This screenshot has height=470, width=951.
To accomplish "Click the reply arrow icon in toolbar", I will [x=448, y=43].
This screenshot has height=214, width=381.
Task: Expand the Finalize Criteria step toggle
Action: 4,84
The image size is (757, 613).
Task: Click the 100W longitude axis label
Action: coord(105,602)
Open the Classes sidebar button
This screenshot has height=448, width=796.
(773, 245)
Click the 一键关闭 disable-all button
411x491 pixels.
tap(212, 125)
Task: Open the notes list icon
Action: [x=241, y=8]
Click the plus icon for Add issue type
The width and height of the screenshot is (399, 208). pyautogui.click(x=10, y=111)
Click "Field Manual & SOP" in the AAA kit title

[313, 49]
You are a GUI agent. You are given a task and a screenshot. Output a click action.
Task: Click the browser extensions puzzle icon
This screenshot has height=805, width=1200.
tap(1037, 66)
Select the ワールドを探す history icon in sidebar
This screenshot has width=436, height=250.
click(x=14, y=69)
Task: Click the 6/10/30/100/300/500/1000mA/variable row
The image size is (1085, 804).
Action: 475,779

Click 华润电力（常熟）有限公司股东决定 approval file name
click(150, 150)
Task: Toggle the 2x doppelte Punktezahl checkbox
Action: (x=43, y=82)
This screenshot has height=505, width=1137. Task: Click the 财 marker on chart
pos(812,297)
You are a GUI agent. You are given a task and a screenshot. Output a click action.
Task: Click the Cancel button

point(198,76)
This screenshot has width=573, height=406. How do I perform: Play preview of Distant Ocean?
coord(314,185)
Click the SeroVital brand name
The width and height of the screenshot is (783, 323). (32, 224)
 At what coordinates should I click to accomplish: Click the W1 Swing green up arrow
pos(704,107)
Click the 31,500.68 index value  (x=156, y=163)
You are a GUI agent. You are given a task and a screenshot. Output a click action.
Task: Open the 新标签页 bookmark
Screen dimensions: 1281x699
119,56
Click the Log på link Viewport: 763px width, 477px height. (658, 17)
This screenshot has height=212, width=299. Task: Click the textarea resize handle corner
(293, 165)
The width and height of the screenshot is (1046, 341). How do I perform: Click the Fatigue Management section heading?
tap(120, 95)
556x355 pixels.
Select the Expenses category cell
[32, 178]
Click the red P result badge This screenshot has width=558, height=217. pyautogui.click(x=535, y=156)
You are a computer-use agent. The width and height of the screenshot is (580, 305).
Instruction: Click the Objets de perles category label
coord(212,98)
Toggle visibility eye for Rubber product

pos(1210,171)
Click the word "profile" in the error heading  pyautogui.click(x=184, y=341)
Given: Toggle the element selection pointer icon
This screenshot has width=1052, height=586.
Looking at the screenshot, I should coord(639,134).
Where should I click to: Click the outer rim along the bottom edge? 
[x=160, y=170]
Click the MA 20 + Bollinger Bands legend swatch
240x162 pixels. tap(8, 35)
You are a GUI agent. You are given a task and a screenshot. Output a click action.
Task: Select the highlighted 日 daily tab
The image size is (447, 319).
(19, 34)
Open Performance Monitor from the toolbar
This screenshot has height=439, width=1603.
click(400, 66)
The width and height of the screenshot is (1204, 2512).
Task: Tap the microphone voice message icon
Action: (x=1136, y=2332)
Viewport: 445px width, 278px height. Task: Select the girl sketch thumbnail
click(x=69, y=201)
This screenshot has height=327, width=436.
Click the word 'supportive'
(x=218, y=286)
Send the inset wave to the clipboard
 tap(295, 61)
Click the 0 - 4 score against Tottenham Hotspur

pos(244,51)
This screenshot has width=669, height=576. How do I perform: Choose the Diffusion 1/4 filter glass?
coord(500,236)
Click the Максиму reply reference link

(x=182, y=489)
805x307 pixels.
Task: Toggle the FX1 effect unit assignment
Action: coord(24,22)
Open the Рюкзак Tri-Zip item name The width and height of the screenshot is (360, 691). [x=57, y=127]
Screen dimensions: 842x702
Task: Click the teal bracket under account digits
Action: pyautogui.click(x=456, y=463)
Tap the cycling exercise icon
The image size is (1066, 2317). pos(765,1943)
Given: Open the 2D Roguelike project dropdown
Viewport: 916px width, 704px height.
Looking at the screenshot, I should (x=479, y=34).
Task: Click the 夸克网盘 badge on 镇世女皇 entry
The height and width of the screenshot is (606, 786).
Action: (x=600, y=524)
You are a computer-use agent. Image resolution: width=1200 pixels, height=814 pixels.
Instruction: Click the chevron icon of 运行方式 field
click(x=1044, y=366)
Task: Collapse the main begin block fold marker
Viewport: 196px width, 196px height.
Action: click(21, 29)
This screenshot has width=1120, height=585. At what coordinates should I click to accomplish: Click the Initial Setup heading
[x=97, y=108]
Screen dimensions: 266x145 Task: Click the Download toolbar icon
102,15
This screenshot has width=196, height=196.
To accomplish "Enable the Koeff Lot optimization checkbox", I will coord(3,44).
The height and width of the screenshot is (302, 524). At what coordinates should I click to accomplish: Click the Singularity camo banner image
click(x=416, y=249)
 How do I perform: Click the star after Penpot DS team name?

EXERCISE
Look for the line with "Tap the cycling exercise icon" in the records above. Repeat it and each line after it exactly.

EXERCISE RESPONSE
Tap the cycling exercise icon
The image size is (1066, 2317). pos(765,1943)
Given: Open the 2D Roguelike project dropdown
Viewport: 916px width, 704px height.
Looking at the screenshot, I should (x=479, y=34).
Task: Click the 夸克网盘 badge on 镇世女皇 entry
The height and width of the screenshot is (606, 786).
Action: (x=600, y=524)
You are a computer-use agent. Image resolution: width=1200 pixels, height=814 pixels.
Instruction: Click the chevron icon of 运行方式 field
click(x=1044, y=366)
Task: Collapse the main begin block fold marker
Viewport: 196px width, 196px height.
Action: click(21, 29)
This screenshot has width=1120, height=585. At what coordinates should I click to accomplish: Click the Initial Setup heading
[x=97, y=108]
Screen dimensions: 266x145 Task: Click the Download toolbar icon
102,15
This screenshot has width=196, height=196.
To accomplish "Enable the Koeff Lot optimization checkbox", I will coord(3,44).
The height and width of the screenshot is (302, 524). At what coordinates should I click to accomplish: Click the Singularity camo banner image
click(x=416, y=249)
 How do I perform: Click the star after Penpot DS team name?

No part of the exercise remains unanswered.